ISLAMABAD: Pakistan opened its airspace to civil aviation on Tuesday, following months of restrictions imposed in the wake of a standoff with neighboring India.
“With immediate effect Pakistan airspace is open for all type of civil traffic on published ATS (Air Traffic Service) routes,” according to a so-called Notice to Airmen (NOTAM) published on the Pakistan Civil Aviation Authority’s website.
The move by Pakistan, which lies in the middle of a vital aviation corridor, offers a welcome break for international airlines after the airspace restrictions affected hundreds of commercial and cargo flights each day, adding to flight time for passengers and fuel costs for airlines.
India’s ministry of civil aviation said that after the lifting of the NOTAMS, there were no further restrictions on airspace in either country.
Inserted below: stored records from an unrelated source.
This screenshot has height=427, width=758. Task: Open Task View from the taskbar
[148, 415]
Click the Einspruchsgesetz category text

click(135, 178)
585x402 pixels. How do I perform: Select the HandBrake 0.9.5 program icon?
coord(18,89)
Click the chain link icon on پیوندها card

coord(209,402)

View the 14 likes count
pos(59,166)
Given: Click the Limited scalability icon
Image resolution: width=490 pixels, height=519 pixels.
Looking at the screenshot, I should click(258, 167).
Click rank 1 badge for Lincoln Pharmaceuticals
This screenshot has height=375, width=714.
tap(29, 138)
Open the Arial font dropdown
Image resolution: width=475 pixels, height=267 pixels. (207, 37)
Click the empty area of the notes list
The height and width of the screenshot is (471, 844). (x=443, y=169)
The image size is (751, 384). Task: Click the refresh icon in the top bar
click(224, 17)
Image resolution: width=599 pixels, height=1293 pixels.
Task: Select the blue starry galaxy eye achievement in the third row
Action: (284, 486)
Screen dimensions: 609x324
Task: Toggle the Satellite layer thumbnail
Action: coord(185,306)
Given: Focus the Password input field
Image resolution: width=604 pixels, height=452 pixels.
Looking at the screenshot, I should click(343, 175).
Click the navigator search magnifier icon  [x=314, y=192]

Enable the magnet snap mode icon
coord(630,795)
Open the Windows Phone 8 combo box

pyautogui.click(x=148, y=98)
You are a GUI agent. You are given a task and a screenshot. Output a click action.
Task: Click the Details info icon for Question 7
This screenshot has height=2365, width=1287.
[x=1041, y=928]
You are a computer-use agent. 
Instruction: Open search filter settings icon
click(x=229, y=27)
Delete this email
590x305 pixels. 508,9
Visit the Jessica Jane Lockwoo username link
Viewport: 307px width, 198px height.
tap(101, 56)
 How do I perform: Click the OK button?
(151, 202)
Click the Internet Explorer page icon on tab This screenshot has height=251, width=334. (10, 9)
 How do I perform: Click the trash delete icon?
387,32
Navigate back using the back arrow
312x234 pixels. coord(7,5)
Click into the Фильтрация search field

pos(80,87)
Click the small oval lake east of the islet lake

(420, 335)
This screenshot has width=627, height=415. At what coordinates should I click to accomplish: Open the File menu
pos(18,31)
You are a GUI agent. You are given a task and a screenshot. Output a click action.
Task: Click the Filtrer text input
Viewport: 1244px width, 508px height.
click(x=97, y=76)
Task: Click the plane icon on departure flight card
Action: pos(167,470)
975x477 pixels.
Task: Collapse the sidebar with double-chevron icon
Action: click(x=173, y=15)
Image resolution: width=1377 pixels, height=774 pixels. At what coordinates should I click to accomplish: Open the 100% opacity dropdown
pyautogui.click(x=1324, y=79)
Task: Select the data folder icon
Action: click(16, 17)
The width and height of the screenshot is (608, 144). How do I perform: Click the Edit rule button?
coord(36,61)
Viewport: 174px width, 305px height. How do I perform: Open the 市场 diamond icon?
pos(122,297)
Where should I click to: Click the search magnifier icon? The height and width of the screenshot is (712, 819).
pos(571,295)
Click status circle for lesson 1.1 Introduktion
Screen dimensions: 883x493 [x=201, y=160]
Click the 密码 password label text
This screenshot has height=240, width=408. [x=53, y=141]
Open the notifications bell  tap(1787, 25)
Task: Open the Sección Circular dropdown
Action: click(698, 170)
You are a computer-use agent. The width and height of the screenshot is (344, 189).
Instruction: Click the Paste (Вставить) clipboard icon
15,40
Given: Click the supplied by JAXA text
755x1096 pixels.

“Flights have started using the closed air routes, bringing a significant relief for airlines,” it said.
Pakistan closed its airspace in February after an attack by a Pakistan-based militant group in Indian-controlled Kashmir led to an armed standoff between the two nuclear-armed powers.
Both countries carried out aerial attacks over the other’s territory and warplanes fought a brief dogfight over the skies of the disputed Kashmir region during which an Indian fighter jet was shot down.
Partial operations at Pakistani airports resumed once the immediate crisis passed but restrictions continued to affect many international carriers using Pakistani airspace.
Pakistan’s announcement came hours after United Airlines Holdings Inc. said it was extending the suspension of its flights from the United States to Delhi and Mumbai in India until Oct. 26, citing continued restrictions of Pakistani airspace.